Alors d’où vient le coup de fouet pourtant décrit par tous les utilisateurs d’amphétamines ? Beaucoup décrivent une productivité accrue, un « flow » de travail ininterrompu qui leur permet d’abattre des quantités de travail colossales. Certes, la vigilance et l’attention sont accrues lors de l’utilisation de ce type de molécules. Mais surtout, les amphétamines sont connues pour provoquer une euphorie, une sensation de bien-être qui trompe les sens de son utilisateur, qui a l’impression que ses capacités sont améliorées. Mais il n’en est rien. Rien ne prouve qu’il n’aurait pas accompli la même masse de travail avec un thermos de café, et en l’absence de distraction. L’écrivain Jack Kerouac disait que les amphèts lui permettait d’écrire toute la nuit, sans interruption, et que la drogue lui accordait une sorte d’état de grâce. Ce que l’on sait moins, en revanche, c’est qu’il souffrait de phlébites, probablement dues à son immobilisme pendant des heures, penché sur sa machine à écrire, boosté à la Benzédrine.
Des aiguilles pour Algernon
Mais après tout, il n’y a pas que les performances intellectuelles dans la vie.
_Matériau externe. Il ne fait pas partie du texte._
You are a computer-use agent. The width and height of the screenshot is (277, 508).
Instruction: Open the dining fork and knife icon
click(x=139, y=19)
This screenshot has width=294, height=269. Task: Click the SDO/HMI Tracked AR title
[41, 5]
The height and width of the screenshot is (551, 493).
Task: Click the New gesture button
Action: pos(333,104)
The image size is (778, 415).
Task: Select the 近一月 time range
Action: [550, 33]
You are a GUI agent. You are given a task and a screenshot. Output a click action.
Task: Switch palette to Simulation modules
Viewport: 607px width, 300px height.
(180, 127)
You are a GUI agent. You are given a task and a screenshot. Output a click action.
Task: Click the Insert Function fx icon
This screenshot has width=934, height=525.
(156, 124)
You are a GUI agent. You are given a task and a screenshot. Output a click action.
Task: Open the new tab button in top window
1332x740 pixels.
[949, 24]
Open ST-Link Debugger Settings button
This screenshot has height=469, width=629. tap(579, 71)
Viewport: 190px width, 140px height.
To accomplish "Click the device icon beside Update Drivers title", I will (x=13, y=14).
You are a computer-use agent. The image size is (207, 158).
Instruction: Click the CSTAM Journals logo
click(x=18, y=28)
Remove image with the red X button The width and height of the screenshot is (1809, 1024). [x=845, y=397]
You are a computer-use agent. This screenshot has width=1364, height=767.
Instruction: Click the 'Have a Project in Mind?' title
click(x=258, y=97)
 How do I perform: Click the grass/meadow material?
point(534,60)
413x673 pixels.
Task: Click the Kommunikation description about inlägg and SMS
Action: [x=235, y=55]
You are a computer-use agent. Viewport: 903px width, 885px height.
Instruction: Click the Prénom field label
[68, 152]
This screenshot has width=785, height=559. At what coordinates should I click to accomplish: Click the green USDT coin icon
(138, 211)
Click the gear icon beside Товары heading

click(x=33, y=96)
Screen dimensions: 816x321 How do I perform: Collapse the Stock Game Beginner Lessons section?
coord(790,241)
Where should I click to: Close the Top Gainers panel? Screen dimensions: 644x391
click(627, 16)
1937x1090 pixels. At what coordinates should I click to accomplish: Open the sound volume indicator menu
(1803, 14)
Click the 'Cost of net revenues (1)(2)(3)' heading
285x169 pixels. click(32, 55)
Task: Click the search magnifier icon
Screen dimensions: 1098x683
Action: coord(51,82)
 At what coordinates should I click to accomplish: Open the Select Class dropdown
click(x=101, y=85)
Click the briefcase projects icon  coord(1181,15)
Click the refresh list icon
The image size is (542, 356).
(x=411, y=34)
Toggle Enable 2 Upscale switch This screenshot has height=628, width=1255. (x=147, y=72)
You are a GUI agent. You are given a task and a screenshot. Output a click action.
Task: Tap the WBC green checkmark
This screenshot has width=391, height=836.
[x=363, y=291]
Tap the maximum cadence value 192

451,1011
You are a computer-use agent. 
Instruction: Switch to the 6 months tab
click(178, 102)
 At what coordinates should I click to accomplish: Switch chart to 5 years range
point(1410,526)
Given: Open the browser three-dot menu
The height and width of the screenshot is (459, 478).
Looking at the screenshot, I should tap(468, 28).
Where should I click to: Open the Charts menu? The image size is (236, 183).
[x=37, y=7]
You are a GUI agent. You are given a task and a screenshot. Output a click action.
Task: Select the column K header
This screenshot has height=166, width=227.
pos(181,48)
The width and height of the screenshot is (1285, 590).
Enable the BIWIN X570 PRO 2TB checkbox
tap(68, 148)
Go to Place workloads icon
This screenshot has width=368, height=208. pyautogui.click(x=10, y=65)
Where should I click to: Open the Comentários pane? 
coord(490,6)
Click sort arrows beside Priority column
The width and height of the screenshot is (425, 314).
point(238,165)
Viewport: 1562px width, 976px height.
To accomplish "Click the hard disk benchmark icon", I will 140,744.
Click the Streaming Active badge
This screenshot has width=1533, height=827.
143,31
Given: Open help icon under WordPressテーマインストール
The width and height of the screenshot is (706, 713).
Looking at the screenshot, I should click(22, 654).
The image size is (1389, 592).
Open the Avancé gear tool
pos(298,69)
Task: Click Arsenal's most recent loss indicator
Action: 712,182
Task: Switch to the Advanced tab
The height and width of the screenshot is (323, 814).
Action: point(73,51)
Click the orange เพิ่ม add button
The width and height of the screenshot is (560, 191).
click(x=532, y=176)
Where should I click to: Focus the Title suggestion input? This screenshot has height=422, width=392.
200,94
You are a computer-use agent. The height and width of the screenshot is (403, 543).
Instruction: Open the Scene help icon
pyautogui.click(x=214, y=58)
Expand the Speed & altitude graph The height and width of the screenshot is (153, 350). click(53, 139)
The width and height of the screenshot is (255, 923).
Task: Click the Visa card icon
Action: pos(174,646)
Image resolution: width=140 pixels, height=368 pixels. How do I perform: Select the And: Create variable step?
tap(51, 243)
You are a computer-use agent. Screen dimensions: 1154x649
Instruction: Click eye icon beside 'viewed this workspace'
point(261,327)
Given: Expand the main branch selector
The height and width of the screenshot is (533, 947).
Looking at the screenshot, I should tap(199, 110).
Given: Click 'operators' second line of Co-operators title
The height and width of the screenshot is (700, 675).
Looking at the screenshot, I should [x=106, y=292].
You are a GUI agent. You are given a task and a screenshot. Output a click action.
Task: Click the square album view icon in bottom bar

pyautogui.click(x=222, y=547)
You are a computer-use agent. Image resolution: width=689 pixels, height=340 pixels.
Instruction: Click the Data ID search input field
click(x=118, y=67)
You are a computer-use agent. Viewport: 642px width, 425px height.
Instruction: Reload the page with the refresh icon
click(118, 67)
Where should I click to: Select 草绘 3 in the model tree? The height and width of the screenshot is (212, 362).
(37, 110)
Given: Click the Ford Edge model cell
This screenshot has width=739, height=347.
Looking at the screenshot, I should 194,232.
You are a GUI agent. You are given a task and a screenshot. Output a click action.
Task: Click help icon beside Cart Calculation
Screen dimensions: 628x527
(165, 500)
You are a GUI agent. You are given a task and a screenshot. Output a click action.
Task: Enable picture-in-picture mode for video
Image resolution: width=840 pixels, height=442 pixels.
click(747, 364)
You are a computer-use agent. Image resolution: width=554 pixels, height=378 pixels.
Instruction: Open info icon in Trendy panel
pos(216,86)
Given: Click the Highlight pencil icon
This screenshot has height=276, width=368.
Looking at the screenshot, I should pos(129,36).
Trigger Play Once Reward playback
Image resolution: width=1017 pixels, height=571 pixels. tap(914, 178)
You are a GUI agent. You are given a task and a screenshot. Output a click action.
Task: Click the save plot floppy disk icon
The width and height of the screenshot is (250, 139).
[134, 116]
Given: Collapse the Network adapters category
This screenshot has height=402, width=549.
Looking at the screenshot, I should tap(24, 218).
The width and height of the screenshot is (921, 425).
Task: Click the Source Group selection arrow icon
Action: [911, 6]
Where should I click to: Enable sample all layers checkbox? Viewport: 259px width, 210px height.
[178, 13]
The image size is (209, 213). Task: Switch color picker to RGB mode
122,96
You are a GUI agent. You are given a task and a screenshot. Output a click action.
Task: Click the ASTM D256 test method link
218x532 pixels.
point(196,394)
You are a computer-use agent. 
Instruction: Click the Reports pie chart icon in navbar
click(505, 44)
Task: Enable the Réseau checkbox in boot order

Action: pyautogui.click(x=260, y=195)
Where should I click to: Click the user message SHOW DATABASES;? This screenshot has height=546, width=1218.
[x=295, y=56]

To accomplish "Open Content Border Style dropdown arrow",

Bostrom et les autres ne souhaitent-ils pas « améliorer notre bonheur émotionnel », et nous ouvrir « à de nouvelles émotions » ? Là encore, la science, décidément curieuse, ne les a pas attendus. Cette fois, il faut remonter en 1956. A ce moment-là, les chercheurs se passionnent pour le cerveau et cherchent à cartographier ses différentes zones afin de localiser la sources des émotions, comme l’amour, la peur, la douleur, ou le plaisir. Le principe est simple : il suffit d’insérer une électrode dans le cerveau d’un rat, dans une zone précise, et de stimuler cette zone pour observer sa réaction. Un chercheur, James Olds, cherche la source de la curiosité. A la place, il va trouver la voie de la récompense et du plaisir. L’animal est placé dans une cage, avec un bouton. Lorsqu’il appuie dessus, le scientifique déclenche l’électrode, et un léger courant électrique afflue jusqu’au cerveau du rat. Ce dernier en redemande. On lui propose de la nourriture à la place ? Il préfère les chocs électriques. Les chercheurs ont alors une idée : placer le rat en situation d’autostimulation. En appuyant sur le bouton, le rat déclenche lui-même l’influx électrique envoyé dans son cerveau. Que croyez-vous alors qu’il se passe ? Les rats délaissent toute autre activité. Eau, nourriture, sexe, sommeil, rien d’autre ne les intéresse que d’appuyer encore et encore sur ce bouton, entre 500 et 5000 fois par heure, pour certains pendant 24 heures d’affilée !
Jusqu’à présent, une seule expérience du même ordre a été tentée sur l’être humain. En 1972, le très controversé Dr. Heath prétendait guérir de l’homosexualité un de ses patients en lui offrant un shoot lors du visionnage de films pornographiques hétérosexuels. A un moment donné de l’expérience, le Dr Heath a laissé les commandes à son patient. « Durant ces sessions, le patient s’est auto-stimulé au point d’être submergé par une sensation d’euphorie et d’allégresse telle qu’il fallu le déconnecter, en dépit de ses vigoureuses protestations », écrit le chercheur dans l’article qu’il a écrit sur le sujet.
Une telle expérience relève-t-elle d’une « amélioration de notre bonheur émotionnel » ? Dans ce domaine comme dans tellement d’autres, il est regrettable que nous comptions toujours sur les technosciences pour y apporter une réponse.